“In theory there is no difference between theory and practice [when selling a company]. In practice there is.” Yogi Berra
As I began to read Bo Burlingham’s latest book, I was again reminded that the term “gazelle” refers to the classic entrepreneur of myth and reality, someone who starts a new business venture (or a new way of doing business) and aims for it to explode into a white-hot phenomenon such as Home Depot, Facebook, Jenny Craig, Netflix, Under Armour, and Instagram. The term was coined by the economist David Birch. His identification of gazelle companies followed from his 1979 report titled “The Job Generation Process” (MIT Program on Neighborhood and Regional Change), wherein he identified small companies as the biggest creators of new jobs in the economy.

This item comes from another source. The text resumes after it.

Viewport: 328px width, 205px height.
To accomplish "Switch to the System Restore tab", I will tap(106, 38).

In 1994, however, Birch revised his thesis, isolating job-creating companies he called “gazelles.” Characterized less by size than by rapid expansion, Birch defined the species as enterprises whose sales doubled every four years. By his estimates, these firms, roughly 4% of all U.S. companies, were responsible for 70% of all new jobs. The gazelles beat out the elephants (like Walmart) and the mice (corner barbershops). When you hear politicians say, “Small businesses create most of the new jobs,” they’re really talking about young and fast-growing firms. They are talking about gazelles. Many (if not most) of them were founded by entrepreneurs. Some of them have since moved on to new adventures in the vineyards of free enterprise. Others remain with the company but not as CEO as still others do.
According to Burlingham, every entrepreneur exits eventually: “It’s one of the few absolute certainties in business. Assuming you’ve built a viable company, you can choose when and how you exit, but you can’t choose whether. It’s going to happen. You can count on it.” One ancient Chinese axiom suggests that the best time to plant a tree was 100 years ago. The next best time is now. Great entrepreneurs have followed that advice. That is why, as Burlingham explains, they are able to “exit their companies on top.” Of course, entrepreneurs tend to be considered “great” if their companies achieve great success. Eventually, all of them — “the good, the bad, and the ugly” — retire or are removed.

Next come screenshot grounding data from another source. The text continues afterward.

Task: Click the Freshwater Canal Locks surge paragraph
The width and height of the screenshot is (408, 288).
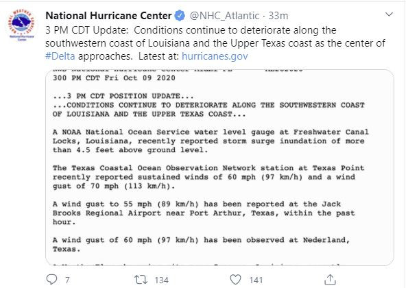Action: pos(211,141)
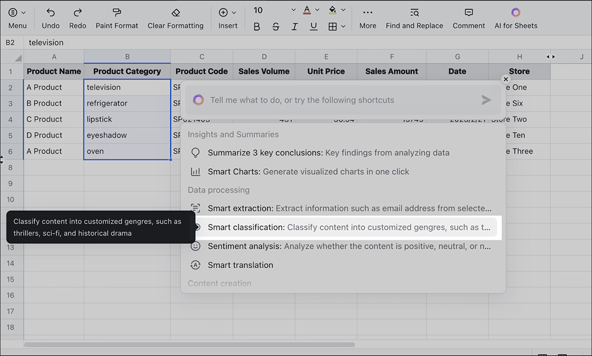Send the AI prompt with arrow icon
Image resolution: width=592 pixels, height=356 pixels.
[x=486, y=100]
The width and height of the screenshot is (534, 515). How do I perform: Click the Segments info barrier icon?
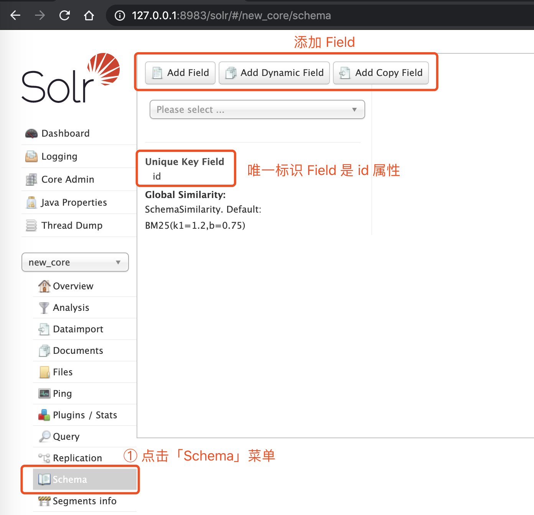44,501
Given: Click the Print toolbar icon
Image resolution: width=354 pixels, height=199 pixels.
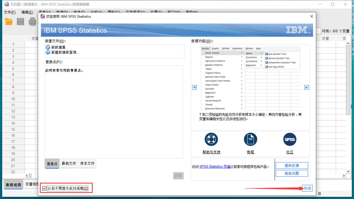Looking at the screenshot, I should click(x=32, y=21).
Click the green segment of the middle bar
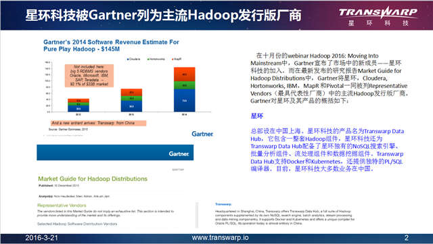This screenshot has width=433, height=244. (x=131, y=98)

These are among the key insights that Burlingham explores within his lively as well as eloquent narrative:
o Now is the time to start thinking about your exit.
o It begins with knowing who you are (and aren’t), what you want (and don’t), and (especially) why.

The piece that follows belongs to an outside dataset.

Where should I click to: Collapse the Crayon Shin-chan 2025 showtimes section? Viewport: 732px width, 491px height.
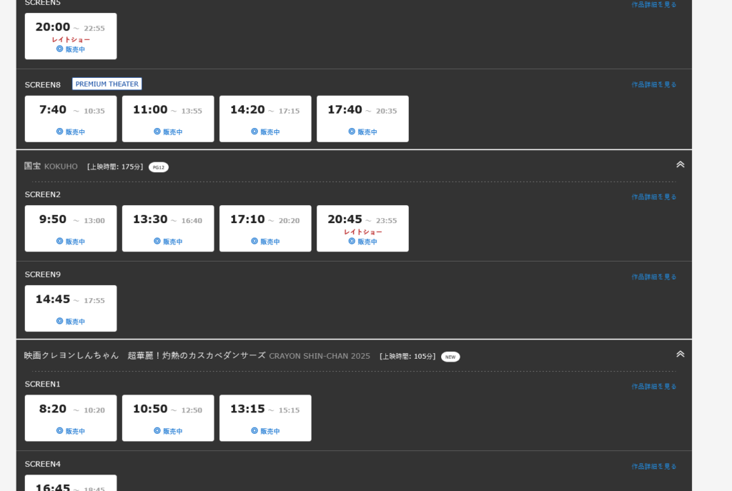click(680, 354)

o Build a business that can be sold when and to whom you want to sell it.
o A good exit takes time — measured in years, not months.
o In choosing a successor, leave enough time to be wrong.
o The best advice comes from people who’ve been through it themselves.
o No one builds a business alone. So what about everyone else?
o Make sure you know why potential buyers want to acquire your company.
o Your exit isn’t over until you’re fully engaged in whatever comes next.
Burlingham shares what he learned from dozens of great entrepreneurs and organizes his material within a framework of eight common characteristics. He urges his reader to take them into full account:
1. Have a crystal clear understanding of who you are, what you want, and why.
2. Look at your organization through the eyes of a potential buyer or investor.
3. Commit years — not months –to completing preparations and creating options.
4. Make certain that you leave the organization “in good hands.”
5. Enlist the counsel of those best qualified to provide it (e.g. entrepreneurs who know the dos and don’ts)
6. Take into full account your responsibilities and obligations to all stakeholders.
7. Thoroughly understand those to whom you’re selling and why they’re buying.
8. Have a clear vision of what you will do if/when the sale is completed.
“These eight factors, I found, went a long way toward explaining the vast differences of the entrepreneurs I interviewed, and I couldn’t help but think that current and future business owners would benefit by knowing about them. That said, my purpose in writing this book is not to provide a how-to guide, but rather to illuminate the exit process by telling the stories of entrepreneurs who have gone through it.”
Actually, Bo Burlingham combines in this volume stories of dozens of entrepreneurs but also an abundance of relevant knowledge and wisdom he has gained from his vast and deep real-world experience. That is indeed true but I want to make one other point: Those who read this book will be well prepared to accelerate their own personal growth and professional development while helping others within and beyond their organization to do so…and thereby increase substantially the value of that organization. In other words, much of the material in this book — and the mindset it encourages — can have impact now, today, as well as during a sale years from now. This book is a brilliant achievement. Bravo!